Na pesca não é diferente. O aprendizado passado de geração em geração ajuda a pescar mais e melhor.

Nossos ancestrais (homens da caverna) exploraram muito esse tipo de conhecimento.

Por outro lado, o conhecimento filosófico é aquele adquirido pelo uso da razão. Ele nasce e se desenvolve unicamente “dentro da cabeça” de quem o concebe. Aristóteles, Platão e tantos outros filósofos alargaram as fronteiras do conhecimento humano recorrendo unicamente ao uso da razão e da lógica.

O conhecimento científico, por sua vez, é o conhecimento evidenciado. O conhecimento produzido em laboratórios – sejam aqueles representados por tubos de ensaio ou por meio das pesquisas de campo produzidas pelas ciências sociais numa rodada de conversas dirigidas por um observador participante. Em razão dos diversos protocolos cumpridos até sua produção final, o conhecimento científico talvez seja o “mais respeitado” de todos.   

Por fim, o conhecimento teológico ou religioso nasce a partir da relação do homem com o divino. No passado, o divino era representado pela chuva, pela lua, pelo sol, pelas estrelas ou pelos fenômenos naturais, como os eclipses. Com o passar do tempo a humanidade foi construindo concepções mais “personificadas” do divino. Paulatinamente, foram surgindo personagens que avocavam para si essa condição. Jesus Cristo, Buda, Zoroastro e Maomé foram alguns desses expoentes.

Note que cada modalidade de conhecimento vê e recolhe fragmentos da realidade de uma forma diferente. Parece que a realidade é algo tão grande que ela é incapaz de ser apreendida apenas por uma única delas. Ela parece exigir diferentes abordagens para se mostrar. Ou seja, a realidade é muito maior que cada modalidade de conhecimento considerada individualmente. Nesse sentido, parece ingênuo de nossa parte achar que uma única forma de conhecer a realidade que nos cerca seria capaz de apreendê-la e expressá-la em toda a sua integralidade. Ao que tudo indica, cada modalidade de conhecimento depende de outra para complementá-la e, assim, juntas, são capazes de expressá-la com mais riquezas de detalhe.

Pois bem.

Muitos cientistas que se dizem ateus parecem cometer esse equívoco.  Ao tentarem explicar a realidade que nos cerca recorrendo unicamente a fórmulas matemáticas que esclarecem, por meio de causas e efeitos, muitos fenômenos naturais, assemelham-se a um pescador que procura capturar todos os peixes dos oceanos lançando apenas uma única rede de pescar. Convenhamos: há outras formas de capturar peixes que não sejam por meio de redes de pescar.

Há um paralelo que costumo fazer sempre que a realidade se expressa por meio de laços com o divino.
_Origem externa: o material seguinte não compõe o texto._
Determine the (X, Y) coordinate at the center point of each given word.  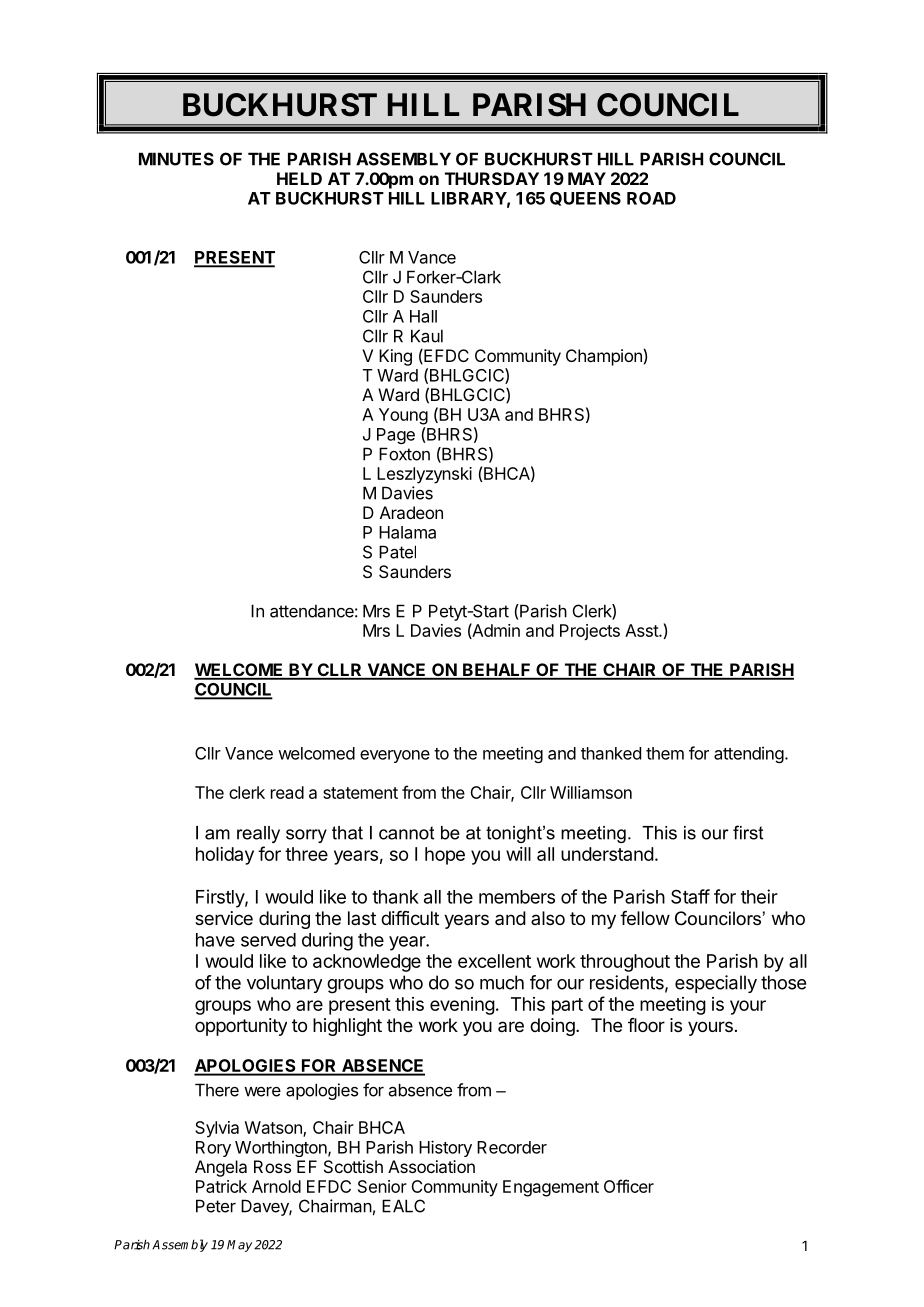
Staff (690, 896)
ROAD (651, 198)
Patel (397, 552)
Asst (642, 630)
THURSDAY (492, 178)
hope (445, 856)
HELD (299, 178)
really (258, 834)
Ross (272, 1166)
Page (396, 436)
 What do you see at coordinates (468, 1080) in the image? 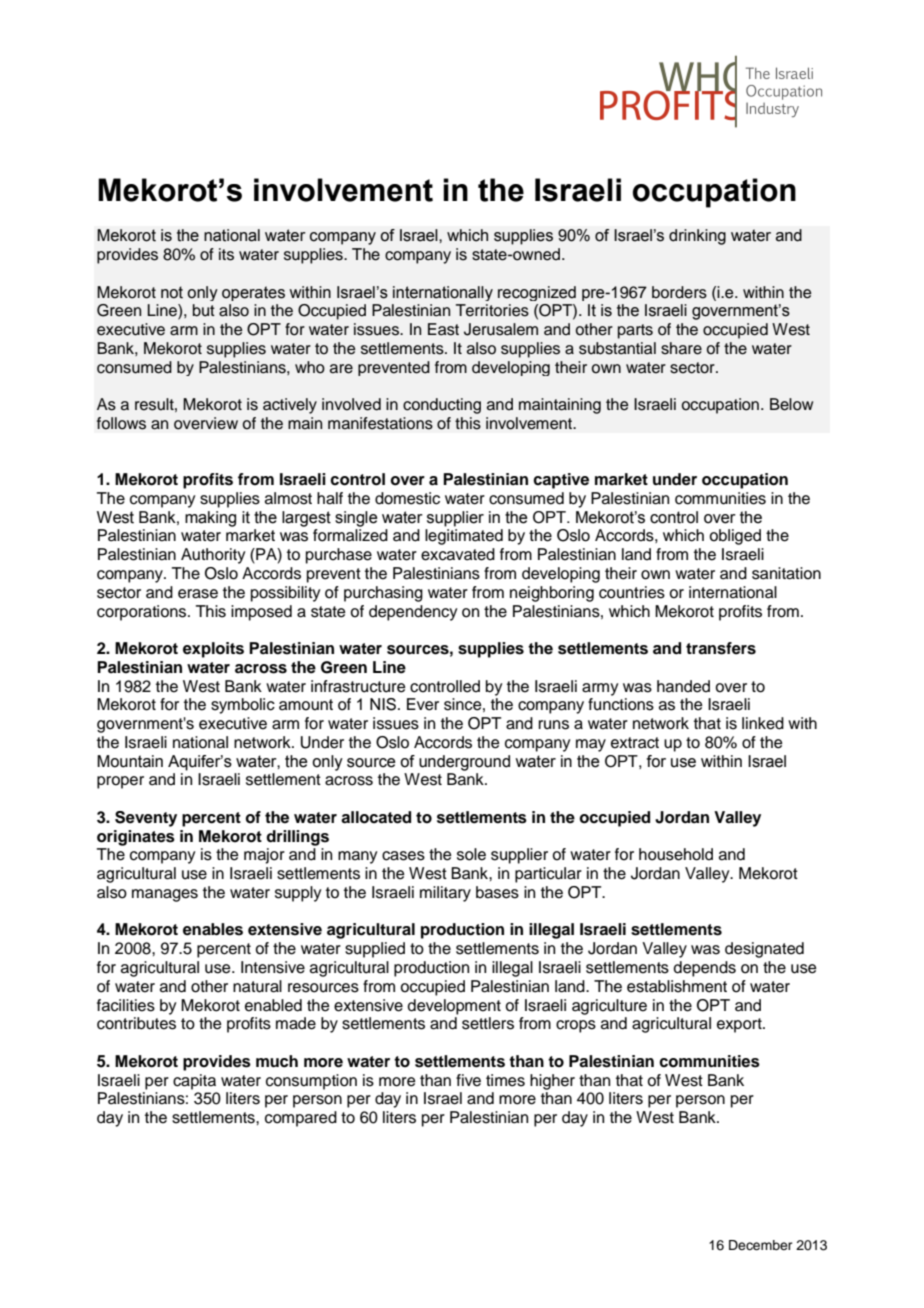
I see `five` at bounding box center [468, 1080].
Cinco são os sentidos: a visão, o tato, o olfato, a audição e o paladar. Cada sentido captura um fragmento da realidade sentida. Há realidades que só são percebidas pelos olhos (visão). Outras, pelo ouvido (as auditivas). Existem aquelas que chegam até nós tão-somente pelo tato (o toque) ou pelo paladar (degustação) ou, ainda, pelo olfato (o cheiro).   
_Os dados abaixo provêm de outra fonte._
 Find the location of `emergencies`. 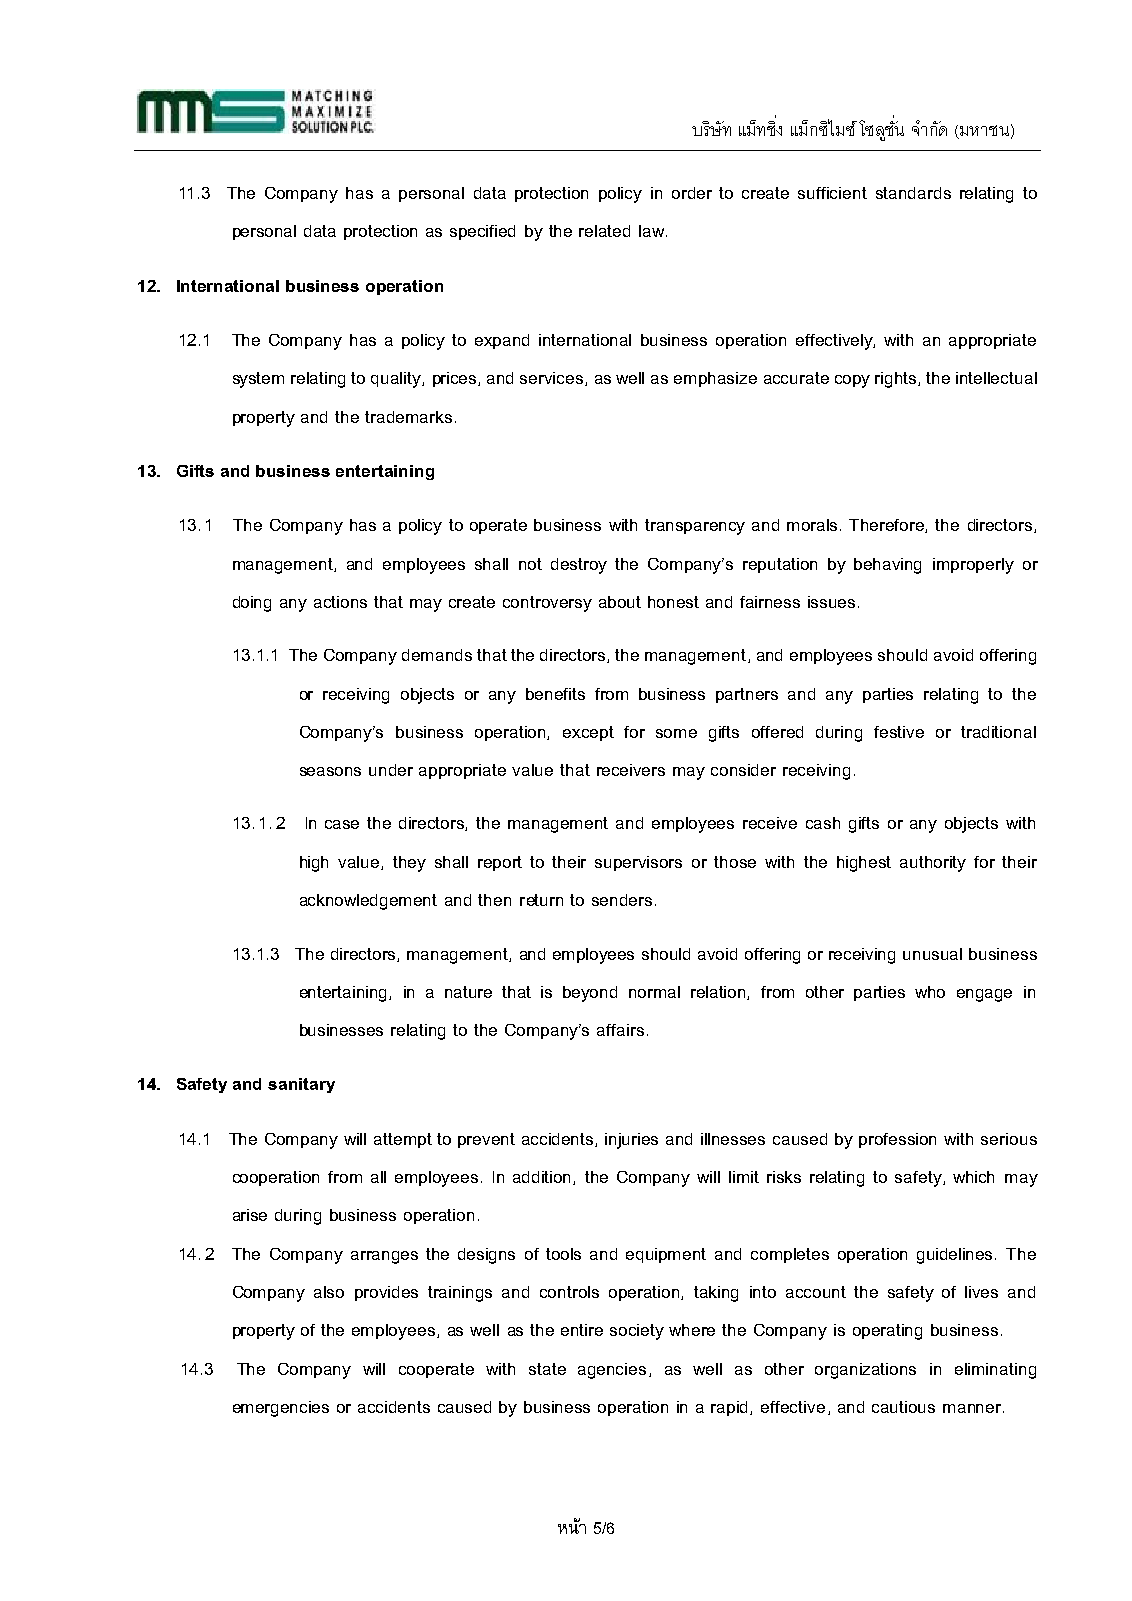

emergencies is located at coordinates (281, 1409).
A existência de cinco formas de sentir a realidade que nos cerca nos ensina que ela  (a realidade) não pode ser capturada apenas por uma delas. Insisto em dizer: é como se tentássemos pescar todos os peixes do oceano lançando a rede apenas uma única vez.

Mas há algo peculiar por trás dos sentidos. Eles nos revelam verdades muito mais profundas.

Exemplificativamente: por meio dos olhos percebemos uma parte da realidade. Para eles – os olhos – existe tão-somente uma única realidade: aquela percebida pela visão. Os olhos são incapazes de capturarem o odor (o olfato), os sons (a audição), a textura dos materiais (o tato) e o gosto dos alimentos (paladar). Se os olhos pudessem se comunicar conosco e, de uma hora para outra, afirmassem que não existe nada além das cores ou da claridade ou escuridão eles estariam indubitavelmente certos. Mas essa certeza seria relativa, pois consideraria apenas a realidade capaz de ser capturada por eles. Não abrangeria a realidade capturada pelo ouvido, pelo nariz ou pelos demais sentidos.

Essa mesma afirmação poderia ser manifestada por cada um dos sentidos. O ouvido poderia sustentar que não existe nada além dos sons. O nariz, por sua vez, afirmaria, com todas as honras, que não existe nada  que vá além dos odores e, assim, sucessivamente.

Todas essas afirmações, porém - individualmente consideradas – expressaria apenas uma realidade relativa. Não absoluta, pois seriam incapazes de abranger a totalidade da realidade sentida.  Esta é muito maior que cada sentido considerado individualmente.   

Em suma. Quando os cientistas que se dizem ateus afirmam que Deus não existe – com base apenas na realidade que eles experienciam -, de uma certa forma, eles estão certos. Porém, é preciso considerarmos que a realidade pode ser capturada não apenas pelas fórmulas matemáticas ou por tubos de ensaio. Pensar assim, seria ingênuo. Um grande engodo. Cada uma das demais formas de conhecimento admitidas (filosófico, teológico ou religioso, empírico) também resgatam partes da realidade, justamente aquelas incapazes de serem apreendidas pelo conhecimento científico.  

Cada forma de conhecimento é como uma antena que captura uma frequência única e específica. O fato, porém, de essa antena capturar uma única frequência, não nos autoriza a afirmar que não existam outras faixas de frequência. Se assim fosse, só existiria uma única estação de rádio ou de TV. A realidade, portanto, é muito maior que nossa forma de concebê-la.

E não nos esqueçamos: admitir que a realidade pode ser apreendida apenas por uma modalidade de conhecimento, é a mesma forma que acharmos que podemos pescar todos os peixes dos oceanos lançando apenas uma única rede.